● **What the task requires**:
Starting at the line with "The image size is (1491, 812)." in it, reproduce each line below through the last one, exactly, and include nothing else.

● **Source material**:
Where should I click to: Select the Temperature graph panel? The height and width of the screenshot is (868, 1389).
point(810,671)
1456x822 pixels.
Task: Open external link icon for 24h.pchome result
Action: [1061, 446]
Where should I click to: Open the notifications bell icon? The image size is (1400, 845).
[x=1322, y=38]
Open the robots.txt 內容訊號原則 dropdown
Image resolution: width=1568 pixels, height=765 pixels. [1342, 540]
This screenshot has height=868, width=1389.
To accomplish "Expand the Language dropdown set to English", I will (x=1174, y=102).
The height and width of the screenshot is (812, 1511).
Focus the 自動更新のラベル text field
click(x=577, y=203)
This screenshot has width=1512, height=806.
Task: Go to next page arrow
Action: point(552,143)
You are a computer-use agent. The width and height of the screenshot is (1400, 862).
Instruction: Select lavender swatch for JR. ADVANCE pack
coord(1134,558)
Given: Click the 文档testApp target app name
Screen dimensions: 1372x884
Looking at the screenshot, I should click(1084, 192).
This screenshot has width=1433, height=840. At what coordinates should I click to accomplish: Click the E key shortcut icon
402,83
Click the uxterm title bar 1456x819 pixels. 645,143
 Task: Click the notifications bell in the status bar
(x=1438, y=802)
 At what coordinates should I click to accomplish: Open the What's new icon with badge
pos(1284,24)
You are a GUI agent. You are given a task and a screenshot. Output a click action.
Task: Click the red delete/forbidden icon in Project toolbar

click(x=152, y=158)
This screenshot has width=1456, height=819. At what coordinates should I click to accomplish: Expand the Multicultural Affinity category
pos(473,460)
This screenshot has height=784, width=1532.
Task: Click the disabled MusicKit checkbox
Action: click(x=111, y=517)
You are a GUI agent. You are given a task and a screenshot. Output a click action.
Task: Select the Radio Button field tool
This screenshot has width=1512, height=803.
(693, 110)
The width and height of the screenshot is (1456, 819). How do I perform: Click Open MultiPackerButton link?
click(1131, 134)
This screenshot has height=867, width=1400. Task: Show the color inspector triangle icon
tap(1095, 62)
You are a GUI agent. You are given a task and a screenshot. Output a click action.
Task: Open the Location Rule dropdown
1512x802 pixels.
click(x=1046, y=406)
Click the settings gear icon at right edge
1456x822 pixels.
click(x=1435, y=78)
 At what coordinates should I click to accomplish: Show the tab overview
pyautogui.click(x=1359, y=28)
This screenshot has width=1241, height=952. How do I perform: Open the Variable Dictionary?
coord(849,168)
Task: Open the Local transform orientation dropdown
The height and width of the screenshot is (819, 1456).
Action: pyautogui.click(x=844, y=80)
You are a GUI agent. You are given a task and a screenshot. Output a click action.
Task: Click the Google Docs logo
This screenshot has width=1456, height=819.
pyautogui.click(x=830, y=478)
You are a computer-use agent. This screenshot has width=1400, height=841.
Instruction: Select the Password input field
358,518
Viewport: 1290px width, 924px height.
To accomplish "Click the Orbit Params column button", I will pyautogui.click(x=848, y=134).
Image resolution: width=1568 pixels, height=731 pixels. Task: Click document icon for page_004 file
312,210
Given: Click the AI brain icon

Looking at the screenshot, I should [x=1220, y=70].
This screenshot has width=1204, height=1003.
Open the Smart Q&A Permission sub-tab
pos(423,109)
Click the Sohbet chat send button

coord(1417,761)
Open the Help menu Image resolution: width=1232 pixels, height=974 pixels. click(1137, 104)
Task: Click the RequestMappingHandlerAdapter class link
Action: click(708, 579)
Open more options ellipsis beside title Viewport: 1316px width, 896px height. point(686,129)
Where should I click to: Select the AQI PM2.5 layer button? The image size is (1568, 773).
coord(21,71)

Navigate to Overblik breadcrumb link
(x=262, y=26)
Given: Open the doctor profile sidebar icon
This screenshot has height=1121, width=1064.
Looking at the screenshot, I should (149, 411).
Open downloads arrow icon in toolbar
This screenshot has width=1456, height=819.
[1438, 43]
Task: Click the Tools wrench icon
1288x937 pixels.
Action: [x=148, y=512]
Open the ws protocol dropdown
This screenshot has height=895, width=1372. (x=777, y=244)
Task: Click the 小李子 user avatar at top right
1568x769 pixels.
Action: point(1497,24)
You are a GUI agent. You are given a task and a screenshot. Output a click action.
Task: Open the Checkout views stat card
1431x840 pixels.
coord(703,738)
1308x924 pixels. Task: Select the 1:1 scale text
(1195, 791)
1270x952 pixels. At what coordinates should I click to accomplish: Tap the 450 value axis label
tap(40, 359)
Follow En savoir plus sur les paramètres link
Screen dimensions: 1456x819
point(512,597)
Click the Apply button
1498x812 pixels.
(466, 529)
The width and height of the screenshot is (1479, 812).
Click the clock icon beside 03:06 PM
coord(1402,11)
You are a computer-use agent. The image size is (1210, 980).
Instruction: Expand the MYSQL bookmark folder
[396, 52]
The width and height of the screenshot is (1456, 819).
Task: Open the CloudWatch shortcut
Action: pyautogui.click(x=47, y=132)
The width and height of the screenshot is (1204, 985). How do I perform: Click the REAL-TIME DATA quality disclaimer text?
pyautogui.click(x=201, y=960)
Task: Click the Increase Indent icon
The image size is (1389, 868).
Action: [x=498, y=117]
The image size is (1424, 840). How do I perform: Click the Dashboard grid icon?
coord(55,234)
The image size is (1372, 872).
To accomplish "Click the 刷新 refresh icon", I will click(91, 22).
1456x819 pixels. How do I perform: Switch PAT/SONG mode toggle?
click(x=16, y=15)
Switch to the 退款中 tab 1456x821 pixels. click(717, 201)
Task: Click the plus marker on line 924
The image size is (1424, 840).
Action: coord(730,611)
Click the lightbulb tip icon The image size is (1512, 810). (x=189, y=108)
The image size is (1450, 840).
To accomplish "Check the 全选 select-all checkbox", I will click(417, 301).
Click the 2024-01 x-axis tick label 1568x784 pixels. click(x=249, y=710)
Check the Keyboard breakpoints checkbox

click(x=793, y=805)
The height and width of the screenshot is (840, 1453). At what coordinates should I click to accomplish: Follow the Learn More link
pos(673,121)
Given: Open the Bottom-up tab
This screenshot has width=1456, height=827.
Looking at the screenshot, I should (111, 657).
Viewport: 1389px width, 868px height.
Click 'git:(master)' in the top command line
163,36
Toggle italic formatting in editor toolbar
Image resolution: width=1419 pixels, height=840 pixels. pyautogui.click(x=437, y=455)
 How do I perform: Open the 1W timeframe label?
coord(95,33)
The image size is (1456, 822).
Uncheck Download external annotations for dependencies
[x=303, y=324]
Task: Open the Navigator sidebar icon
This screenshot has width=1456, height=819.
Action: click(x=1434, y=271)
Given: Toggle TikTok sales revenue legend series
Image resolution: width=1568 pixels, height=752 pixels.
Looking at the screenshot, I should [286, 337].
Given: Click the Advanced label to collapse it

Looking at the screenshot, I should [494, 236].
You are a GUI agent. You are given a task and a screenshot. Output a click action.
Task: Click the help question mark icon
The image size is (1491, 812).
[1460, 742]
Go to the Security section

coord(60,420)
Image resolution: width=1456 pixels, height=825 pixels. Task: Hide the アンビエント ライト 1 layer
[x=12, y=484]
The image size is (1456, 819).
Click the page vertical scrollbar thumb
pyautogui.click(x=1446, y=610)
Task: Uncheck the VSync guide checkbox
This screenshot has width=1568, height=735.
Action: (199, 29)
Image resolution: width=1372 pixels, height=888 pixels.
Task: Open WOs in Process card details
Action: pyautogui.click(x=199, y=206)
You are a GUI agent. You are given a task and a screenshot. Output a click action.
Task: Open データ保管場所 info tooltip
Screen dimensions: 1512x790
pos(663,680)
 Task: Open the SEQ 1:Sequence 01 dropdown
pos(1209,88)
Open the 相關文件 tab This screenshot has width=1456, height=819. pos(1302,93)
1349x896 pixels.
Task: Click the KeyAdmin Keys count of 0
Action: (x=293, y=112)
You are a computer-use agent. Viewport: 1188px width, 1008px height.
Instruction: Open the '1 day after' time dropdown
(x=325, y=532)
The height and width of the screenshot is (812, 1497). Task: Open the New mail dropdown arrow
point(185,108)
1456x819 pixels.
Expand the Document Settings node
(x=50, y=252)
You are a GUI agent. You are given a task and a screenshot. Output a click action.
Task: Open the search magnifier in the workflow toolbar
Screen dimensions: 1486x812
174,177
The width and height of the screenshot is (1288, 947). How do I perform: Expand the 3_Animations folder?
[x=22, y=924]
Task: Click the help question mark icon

● **Your response**:
The image size is (1491, 812).
[1460, 742]
Go to the Security section

coord(60,420)
Image resolution: width=1456 pixels, height=825 pixels. Task: Hide the アンビエント ライト 1 layer
[x=12, y=484]
The image size is (1456, 819).
Click the page vertical scrollbar thumb
pyautogui.click(x=1446, y=610)
Task: Uncheck the VSync guide checkbox
This screenshot has width=1568, height=735.
Action: (199, 29)
Image resolution: width=1372 pixels, height=888 pixels.
Task: Open WOs in Process card details
Action: pyautogui.click(x=199, y=206)
You are a GUI agent. You are given a task and a screenshot. Output a click action.
Task: Open データ保管場所 info tooltip
Screen dimensions: 1512x790
pos(663,680)
 Task: Open the SEQ 1:Sequence 01 dropdown
pos(1209,88)
Open the 相關文件 tab This screenshot has width=1456, height=819. pos(1302,93)
1349x896 pixels.
Task: Click the KeyAdmin Keys count of 0
Action: (x=293, y=112)
You are a computer-use agent. Viewport: 1188px width, 1008px height.
Instruction: Open the '1 day after' time dropdown
(x=325, y=532)
The height and width of the screenshot is (812, 1497). Task: Open the New mail dropdown arrow
point(185,108)
1456x819 pixels.
Expand the Document Settings node
(x=50, y=252)
You are a GUI agent. You are given a task and a screenshot. Output a click action.
Task: Open the search magnifier in the workflow toolbar
Screen dimensions: 1486x812
174,177
The width and height of the screenshot is (1288, 947). How do I perform: Expand the 3_Animations folder?
[x=22, y=924]
Task: Click the help question mark icon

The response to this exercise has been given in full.